President Donald Trump surprised the country on Friday by promising to sign an executive order later in the day making English the official language of the United States.
Doing so negates a Clinton-era mandate that federal agencies provide explanations of services and benefits in languages other than English, and it will be the first time in the country’s nearly 250 years that it has an official language. A signing ceremony is expected to take place on Friday in the Oval Office.
The move adds the U.S. to a list of 180 out of 195 countries that have certified their own official languages. Despite the U.S. Constitution and Declaration of Independence being written exclusively in English, the political willpower to officialize its language was never there until now.
Last year, President Trump hinted at the possibility of an executive order after railing against progressives who he claimed sought to undermine the country’s heritage by fighting past attempts to make English its official language.
“We have languages coming into our country. We don’t have one instructor in our entire nation that can speak that language,” Trump said while speaking before the Conservative Political Action Conference in 2024, Fox News reports. “These are languages—it’s the craziest thing—they have languages that nobody in this country has ever heard of. It’s a very horrible thing.”
A preview of the executive order signaled that it would also celebrate non-English natives who had immigrated legally and learned the language. Making English official will “empower immigrants” to unite under a common language, an official said.
Trump has signed at least 76 orders since taking office last month, according to Fox. One of the most controversial related to the redesignation of the Gulf of Mexico as the Gulf of America, a change which media outlets like the Associated Press refused to adopt. The Trump administration in turn pulled the outlet’s White House credentials and excluded its reporters from the president’s traveling press pool.

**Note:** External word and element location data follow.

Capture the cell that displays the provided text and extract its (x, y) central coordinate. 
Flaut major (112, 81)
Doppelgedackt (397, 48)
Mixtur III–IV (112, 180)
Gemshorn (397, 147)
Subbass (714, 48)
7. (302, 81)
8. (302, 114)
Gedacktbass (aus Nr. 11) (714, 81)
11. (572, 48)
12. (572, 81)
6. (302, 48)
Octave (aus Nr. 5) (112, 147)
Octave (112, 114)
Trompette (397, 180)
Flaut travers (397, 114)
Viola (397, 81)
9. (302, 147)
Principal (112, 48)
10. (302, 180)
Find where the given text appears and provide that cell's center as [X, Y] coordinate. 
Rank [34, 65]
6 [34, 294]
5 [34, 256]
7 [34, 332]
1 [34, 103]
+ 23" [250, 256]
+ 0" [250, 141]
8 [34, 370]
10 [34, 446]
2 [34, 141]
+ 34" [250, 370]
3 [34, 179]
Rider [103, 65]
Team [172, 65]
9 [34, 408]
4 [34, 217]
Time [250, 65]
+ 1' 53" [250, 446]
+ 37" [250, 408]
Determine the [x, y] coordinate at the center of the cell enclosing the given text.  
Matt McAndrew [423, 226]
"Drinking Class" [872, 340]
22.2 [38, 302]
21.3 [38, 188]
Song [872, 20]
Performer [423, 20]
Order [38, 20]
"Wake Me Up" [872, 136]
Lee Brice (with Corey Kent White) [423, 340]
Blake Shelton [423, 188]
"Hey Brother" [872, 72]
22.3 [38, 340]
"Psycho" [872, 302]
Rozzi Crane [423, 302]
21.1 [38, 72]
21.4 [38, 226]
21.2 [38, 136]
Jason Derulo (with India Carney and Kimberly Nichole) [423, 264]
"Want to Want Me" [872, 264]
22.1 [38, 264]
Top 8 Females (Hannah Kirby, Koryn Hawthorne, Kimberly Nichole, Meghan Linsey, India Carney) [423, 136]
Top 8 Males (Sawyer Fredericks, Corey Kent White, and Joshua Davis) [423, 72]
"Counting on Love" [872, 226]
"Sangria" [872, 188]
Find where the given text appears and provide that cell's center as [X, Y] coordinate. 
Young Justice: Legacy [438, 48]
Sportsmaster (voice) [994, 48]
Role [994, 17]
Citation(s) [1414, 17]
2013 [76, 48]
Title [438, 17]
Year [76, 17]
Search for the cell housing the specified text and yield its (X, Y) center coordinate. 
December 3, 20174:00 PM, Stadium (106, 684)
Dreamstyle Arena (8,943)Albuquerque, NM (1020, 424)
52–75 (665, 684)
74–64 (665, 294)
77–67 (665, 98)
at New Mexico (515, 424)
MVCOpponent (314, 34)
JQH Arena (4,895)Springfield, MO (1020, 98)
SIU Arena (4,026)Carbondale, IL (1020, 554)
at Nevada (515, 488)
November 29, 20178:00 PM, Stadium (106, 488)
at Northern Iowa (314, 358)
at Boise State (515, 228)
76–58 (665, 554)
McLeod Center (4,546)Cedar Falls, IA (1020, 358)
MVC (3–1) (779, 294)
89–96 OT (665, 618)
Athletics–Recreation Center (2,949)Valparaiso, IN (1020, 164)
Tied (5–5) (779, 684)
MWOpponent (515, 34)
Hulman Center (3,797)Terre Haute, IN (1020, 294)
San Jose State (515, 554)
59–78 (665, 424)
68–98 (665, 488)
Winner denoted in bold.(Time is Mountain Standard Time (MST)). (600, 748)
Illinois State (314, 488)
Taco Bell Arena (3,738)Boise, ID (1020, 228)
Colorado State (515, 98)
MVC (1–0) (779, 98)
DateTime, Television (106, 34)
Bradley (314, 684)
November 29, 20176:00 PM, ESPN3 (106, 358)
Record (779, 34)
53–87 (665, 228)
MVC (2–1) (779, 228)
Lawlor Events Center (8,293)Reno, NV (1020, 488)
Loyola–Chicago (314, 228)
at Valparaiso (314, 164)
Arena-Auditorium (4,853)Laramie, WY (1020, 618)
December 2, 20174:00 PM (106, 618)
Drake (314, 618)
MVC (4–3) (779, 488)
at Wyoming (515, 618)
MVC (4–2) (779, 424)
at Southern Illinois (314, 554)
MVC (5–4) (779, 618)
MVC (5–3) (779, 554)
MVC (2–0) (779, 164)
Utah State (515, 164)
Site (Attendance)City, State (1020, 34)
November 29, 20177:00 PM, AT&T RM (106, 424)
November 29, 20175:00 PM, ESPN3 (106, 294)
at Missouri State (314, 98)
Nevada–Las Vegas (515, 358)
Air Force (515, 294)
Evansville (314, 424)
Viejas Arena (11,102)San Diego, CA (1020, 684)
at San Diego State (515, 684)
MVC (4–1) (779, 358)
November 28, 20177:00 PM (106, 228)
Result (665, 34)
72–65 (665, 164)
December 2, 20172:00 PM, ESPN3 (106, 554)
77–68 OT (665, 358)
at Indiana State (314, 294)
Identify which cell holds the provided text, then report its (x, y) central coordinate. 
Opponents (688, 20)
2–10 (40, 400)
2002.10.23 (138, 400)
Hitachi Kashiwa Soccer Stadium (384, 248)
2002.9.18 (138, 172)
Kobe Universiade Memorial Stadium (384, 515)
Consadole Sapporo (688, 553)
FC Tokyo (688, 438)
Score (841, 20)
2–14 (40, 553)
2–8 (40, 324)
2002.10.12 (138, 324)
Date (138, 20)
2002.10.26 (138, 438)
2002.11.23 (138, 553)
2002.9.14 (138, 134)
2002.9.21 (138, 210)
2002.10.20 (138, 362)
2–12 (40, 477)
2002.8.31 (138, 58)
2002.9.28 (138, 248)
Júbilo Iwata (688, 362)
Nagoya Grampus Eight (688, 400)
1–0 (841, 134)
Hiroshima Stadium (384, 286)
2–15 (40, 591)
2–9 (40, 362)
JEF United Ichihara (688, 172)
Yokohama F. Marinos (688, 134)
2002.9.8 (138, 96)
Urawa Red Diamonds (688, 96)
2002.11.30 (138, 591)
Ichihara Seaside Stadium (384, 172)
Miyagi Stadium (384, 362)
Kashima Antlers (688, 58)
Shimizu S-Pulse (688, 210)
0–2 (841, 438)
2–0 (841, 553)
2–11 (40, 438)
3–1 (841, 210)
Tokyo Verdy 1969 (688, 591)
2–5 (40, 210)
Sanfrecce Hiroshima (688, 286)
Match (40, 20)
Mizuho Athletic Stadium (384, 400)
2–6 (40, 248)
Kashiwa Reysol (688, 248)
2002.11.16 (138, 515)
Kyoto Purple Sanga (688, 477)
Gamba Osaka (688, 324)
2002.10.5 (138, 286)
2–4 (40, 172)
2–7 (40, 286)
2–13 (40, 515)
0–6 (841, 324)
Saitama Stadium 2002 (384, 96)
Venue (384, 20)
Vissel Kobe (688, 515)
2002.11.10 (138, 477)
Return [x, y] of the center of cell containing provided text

Another change that wasn’t universally well-received was the renaming of Mount McKinley, the tallest Alaskan peak, from its Obama-era name, Mount Denali. Republican U.S. Sen. Lisa Murkowski (R-AK) objected at the time, saying in a statement, “In Alaska, it’s Denali.”
According to a 2021 Rasmussen poll, 73% of Americans supported making English the official language of the U.S., while only 18% disagreed, putting President Trump on solid political ground. Other parts of his agenda, including the mass deportation of illegal immigrants, continue to receive similarly high marks from voters.